--- Required work ---
Are you able to retype all the records below exactly?

(Stored data entries)
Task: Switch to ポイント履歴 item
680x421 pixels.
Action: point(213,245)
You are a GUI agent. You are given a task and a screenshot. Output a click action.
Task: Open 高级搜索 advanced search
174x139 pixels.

--- Written response ---
Task: Switch to ポイント履歴 item
680x421 pixels.
Action: point(213,245)
You are a GUI agent. You are given a task and a screenshot. Output a click action.
Task: Open 高级搜索 advanced search
174x139 pixels.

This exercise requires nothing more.